Sie habe im Training aber ein paar Läufe gebraucht, die Bausteine zusammenzusetzen und sich die Linie zu erarbeiten, erzählte Flock über die neue olympische Bahn. Als sie begann, auf ihr Gefühl zu hören, machte es "Klick" und der "Spaß" stellte sich ein.

In den sechs Trainingsläufen war sie je einmal Erste, Zweite, Dritte. Die Britinnen Tabitha Stoecker und Freya Tarbit, die Deutsche Jacqueline Pfeifer und die belgische Weltcup-Gesamtsiegerin Kim Meylemans, die im Training wohl noch nicht alle Karten aufdeckte, zählen wie Flock zu den Medaillenanwärterinnen.
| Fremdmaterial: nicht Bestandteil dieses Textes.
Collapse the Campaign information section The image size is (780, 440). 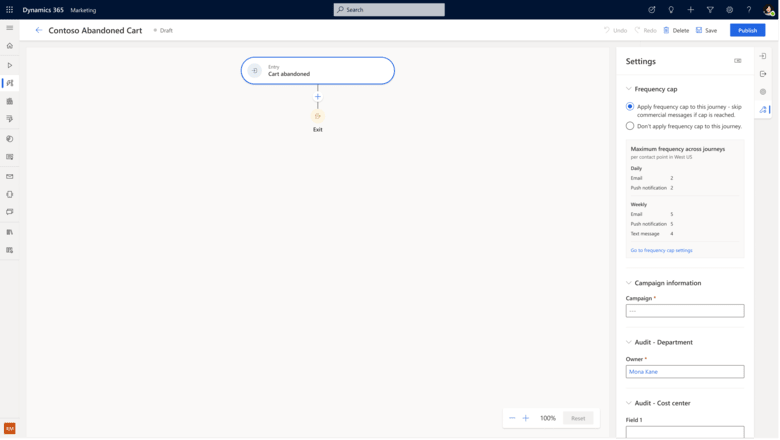(x=629, y=283)
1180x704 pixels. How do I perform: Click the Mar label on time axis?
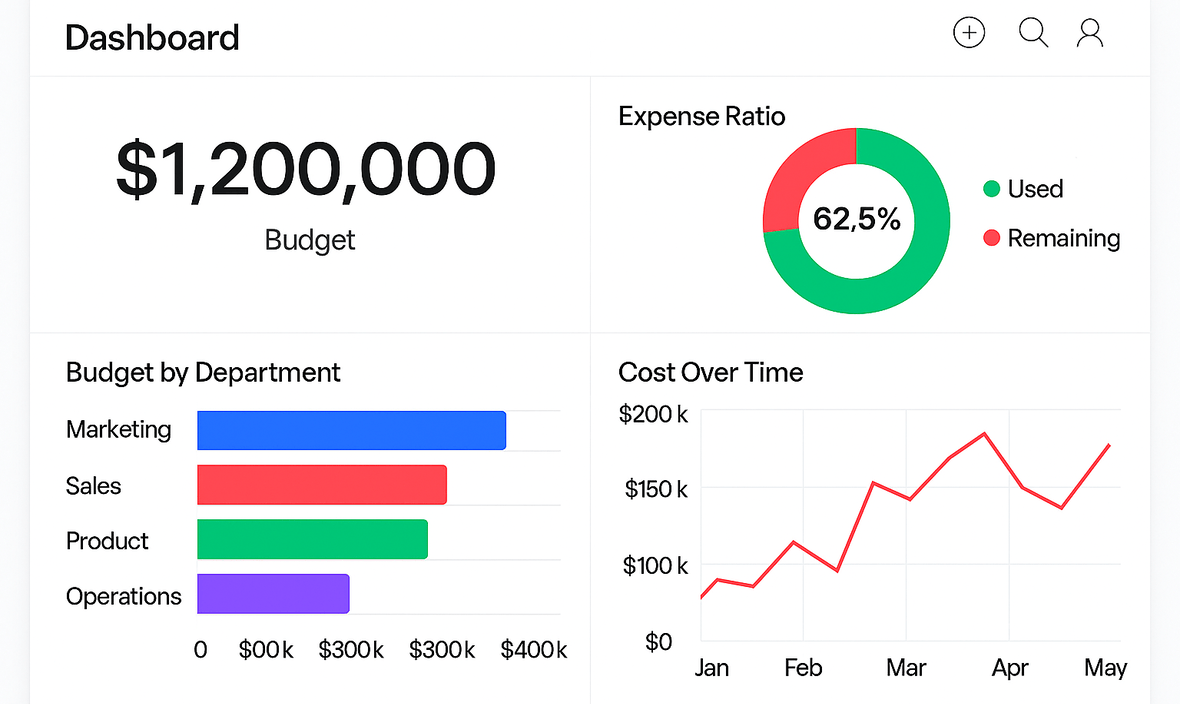click(906, 668)
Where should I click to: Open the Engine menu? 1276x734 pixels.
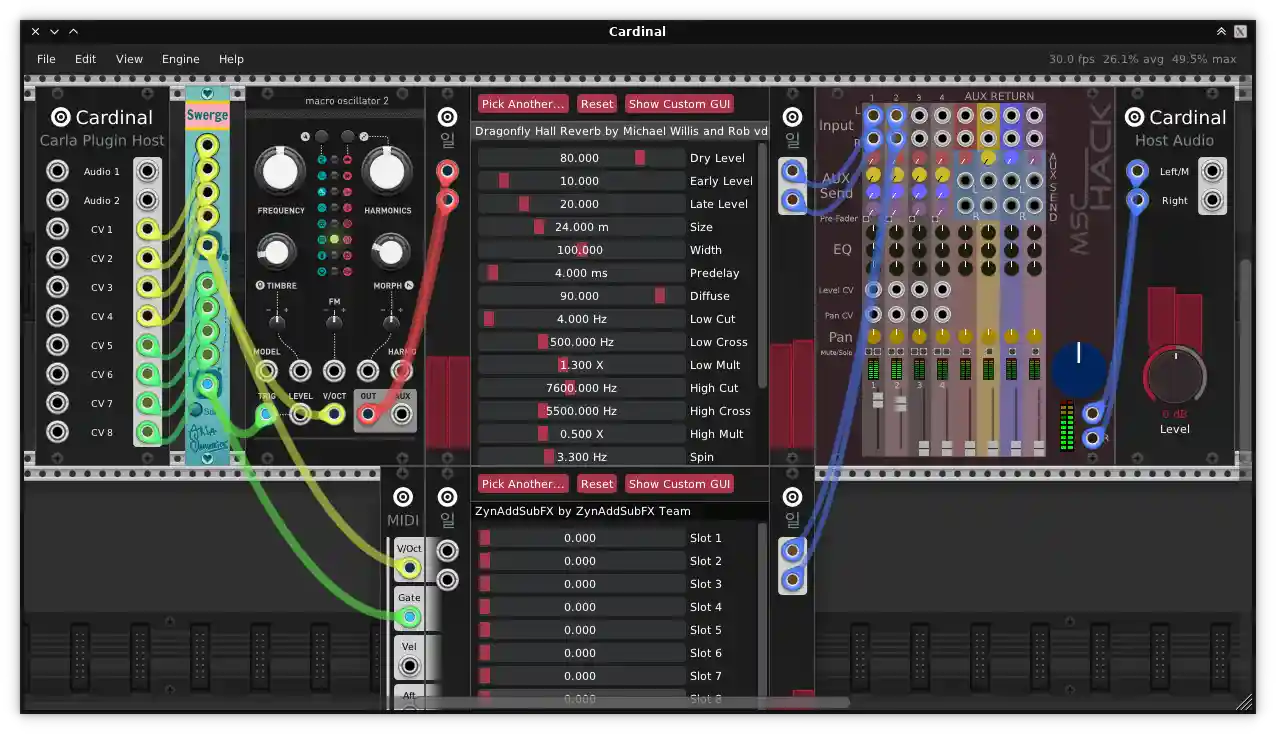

Gehirnerschütterung ausgeheilt

In diesem Winter gewann Flock zwei Weltcuprennen und hält nun bei insgesamt 15, wurde einmal Dritte und zweimal Vierte. Doch dann kam Anfang Jänner die Station in St. Moritz und ein Rückschlag, Flock erlitt im Training für die EM eine Gehirnerschütterung, musste das Weltcupfinale und die Chance auf den erneuten Gewinn der Gesamtwertung auslassen.

Die Verletzung ist ausgeheilt, die Athletin bereit. Vorbereitet sei man auf die Rennzeiten, die Temperaturen. Da gelte es, die richtige Abstimmung zu finden.

"Sind ganz gut aufgestellt"

"Wir sind ganz gut aufgestellt", versicherte Flock. Ihr Lebensgefährte Matthias Guggenberger, Cheftrainer des erfolgreichen britischen Teams, kümmert sich wie auch für Samuel Maier um Flocks Material.

Flock und Maier sind Trainingspartner, davon profitieren beide. "Wir haben eine ähnliche Herangehensweise, sonst würde es nicht so funktionieren. Wir sind ziemlich auf Augenhöhe, tauschen uns aus und er kann auch zuhören", sagte Flock.

Einen Extrakick erhofft sie sich von den vielen Fans, die zum Anfeuern kommen werden. "Wir fühlen uns alle wohl hier, umgeben von den Bergen, es gibt nix Besseres für uns."